## AIM
Please swap each "Task" in the rows for "Instruction", keep everything else the same, and write the rows out again without the pictures.

Word and item position data
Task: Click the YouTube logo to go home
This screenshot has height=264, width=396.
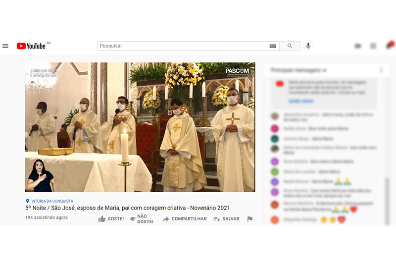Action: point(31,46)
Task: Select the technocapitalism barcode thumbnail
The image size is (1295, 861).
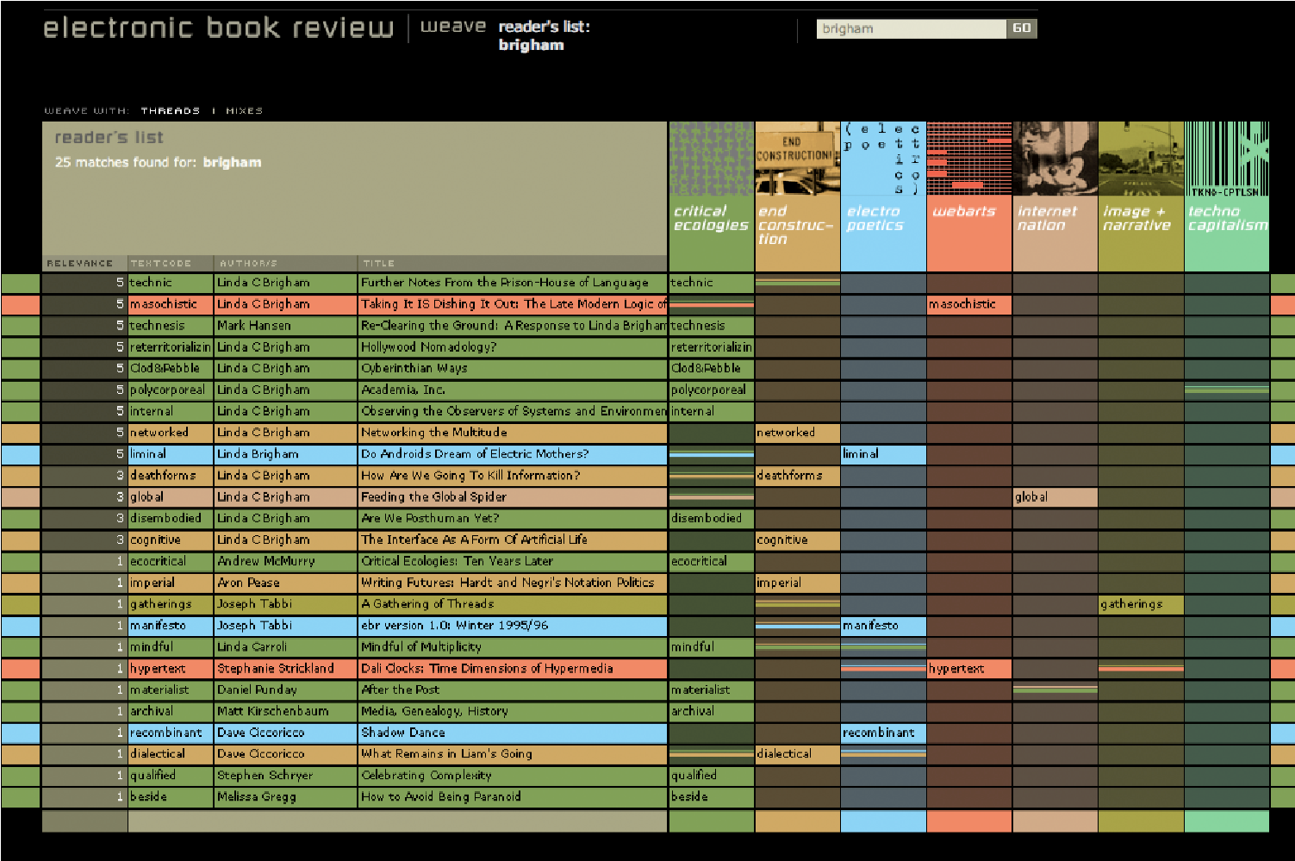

## ANSWER TO THE PROBLEM
Instruction: Click the YouTube logo to go home
This screenshot has height=264, width=396.
Action: point(31,46)
Instruction: Select the technocapitalism barcode thumbnail
The image size is (1295, 861).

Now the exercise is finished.